The last will and testament (commonly known as a will) has been a popular estate planning tool for many years. It allows you to leave accounts and property that are owned by you in your sole name, without a beneficiary designation, to whom you want in the way you want. However, some people believe you have to give your loved ones everything all at once if you use a will, but that is not always the case. Even if you use a will, you can also use a special type of trust known as a testamentary trust as part of your will, which allows you to provide specific instructions for how your loved one’s inheritance should be used and distributed (or delayed).

You Can Protect Your Loved Ones

Depending on your unique circumstances, your loved ones may need the extra protection that a testamentary trust can provide.

  • Surviving spouse. Some couples are hesitant to leave everything to their surviving spouse out of fear that the surviving spouse could be taken advantage of, remarry, or otherwise lose the money and property that was left to them. A testamentary trust can allow a surviving spouse to have access to the money and property with added protections to safeguard it.
  • Minor child. In most states, minor children cannot legally own anything. If money and property are left to a minor, the court may need to appoint someone to manage the inheritance to ensure that it is used appropriately. A testamentary trust allows you to select a person to manage the inheritance and leave specific instructions about how the money and property should be used and distributed.
  • Individual with special needs. If you have a loved one who is currently receiving or may need to avail themselves of certain government benefits due to a disability, a poorly structured inheritance can jeopardize their ability to qualify or keep the government benefits they need to survive. A properly structured testamentary trust can provide funds to your loved one to supplement what they are receiving from the government without disqualifying them from government assistance.

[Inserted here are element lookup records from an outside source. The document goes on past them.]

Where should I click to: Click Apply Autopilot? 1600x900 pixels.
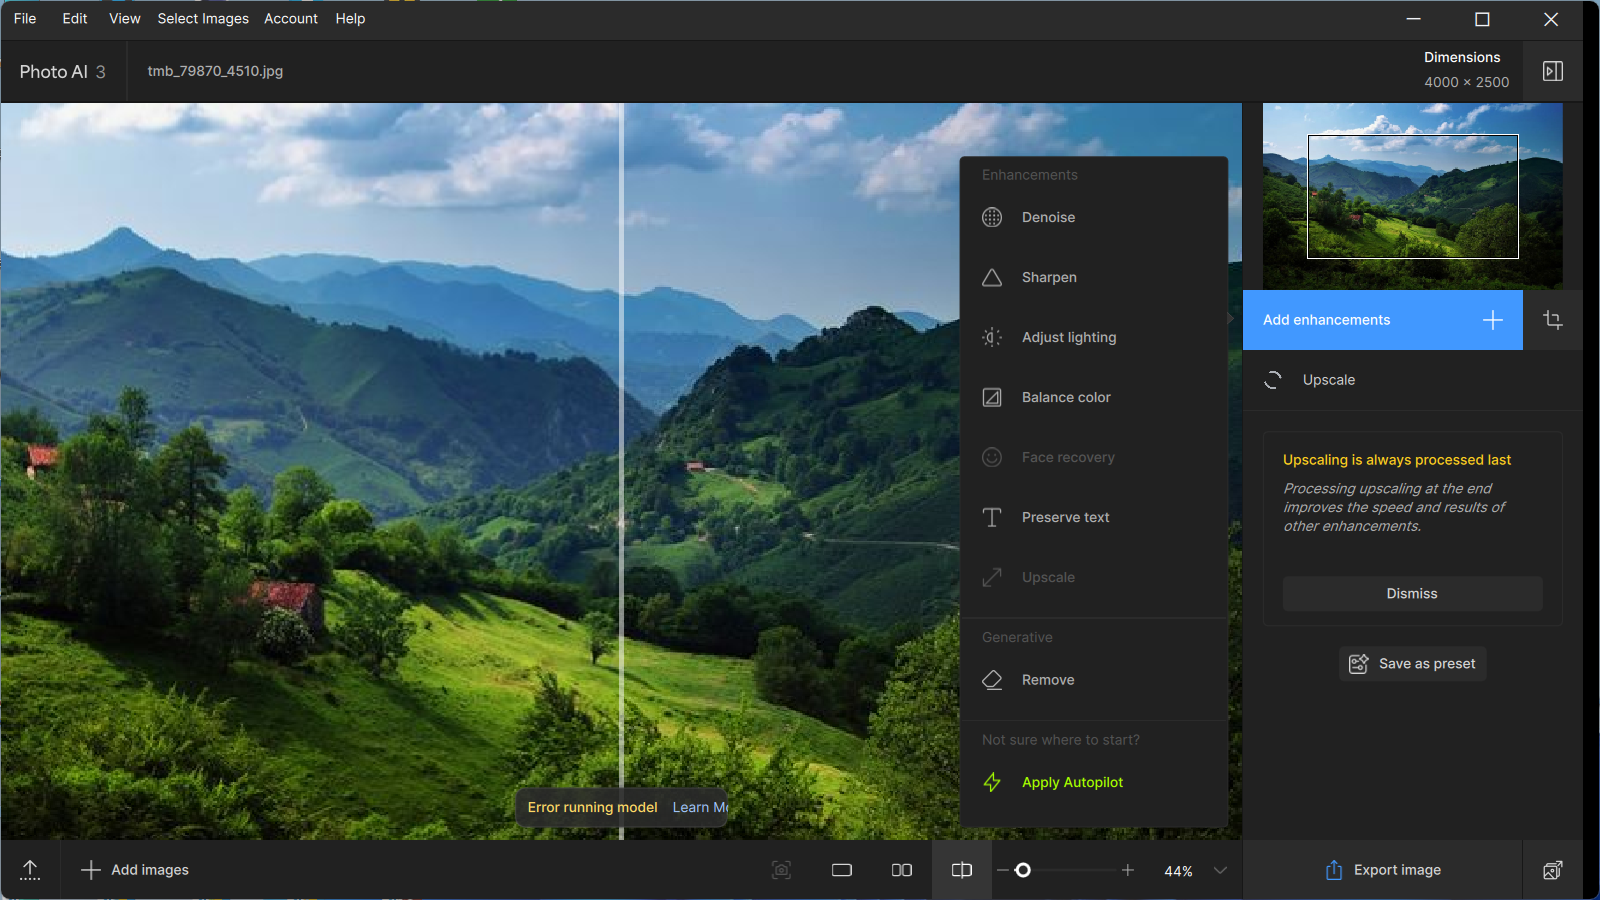point(1072,782)
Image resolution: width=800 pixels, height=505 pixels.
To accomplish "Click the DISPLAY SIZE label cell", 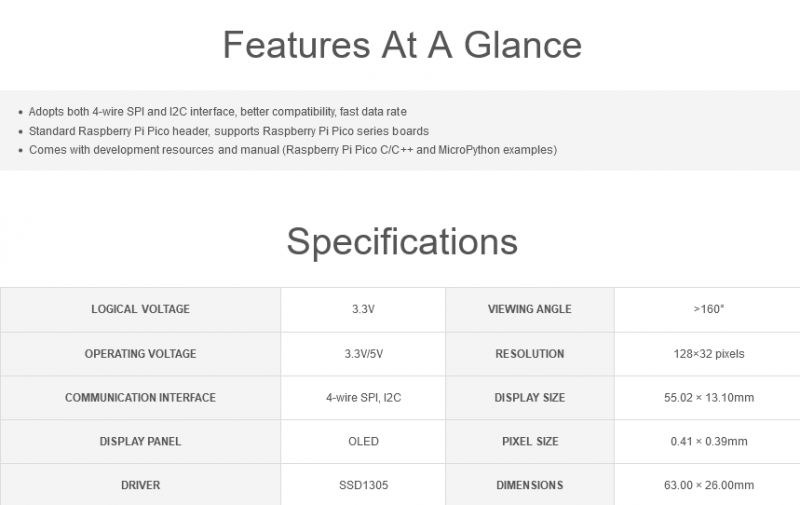I will (529, 397).
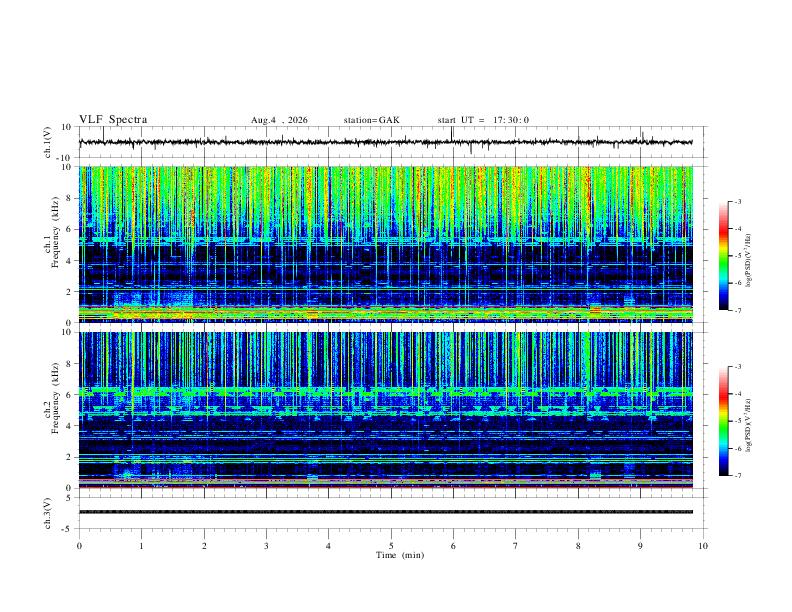This screenshot has width=792, height=612.
Task: Click the "ch.1(V)" vertical axis label
Action: coord(47,142)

Your Loved Ones Will Still Have to Go Through Probate

Although a testamentary trust allows you to use a trust to manage and distribute money and property to your loved ones, the probate court will still have to be involved. As opposed to a revocable living trust that is created during your lifetime, a testamentary trust comes into existence at your death during the probate process. As part of wrapping up your affairs, the person you name as executor or personal representative will be in charge of changing the ownership of your accounts and property from your name as an individual to the trustee of the testamentary trust. Once the account and property ownership has been changed, the trustee will manage the trust according to the instructions in the last will and testament for the trust’s duration. When all of the accounts and property have been given to the intended beneficiaries, the trust will terminate. During the course of the administration, the trustee may be required to provide annual reports to the court and other important parties and may have to periodically appear before the judge.

Although the probate process can be time-consuming, expensive, and public, it may be the right option in some circumstances, depending on your situation. Some people find that having a third party (the probate court) oversee the process adds stability and harmony. This can help families who may otherwise argue over the details remain cordial and on their best behavior.

There are many options when it comes to crafting a plan that is right for you. We are committed to developing a plan that best protects you, your loved ones, and your legacy.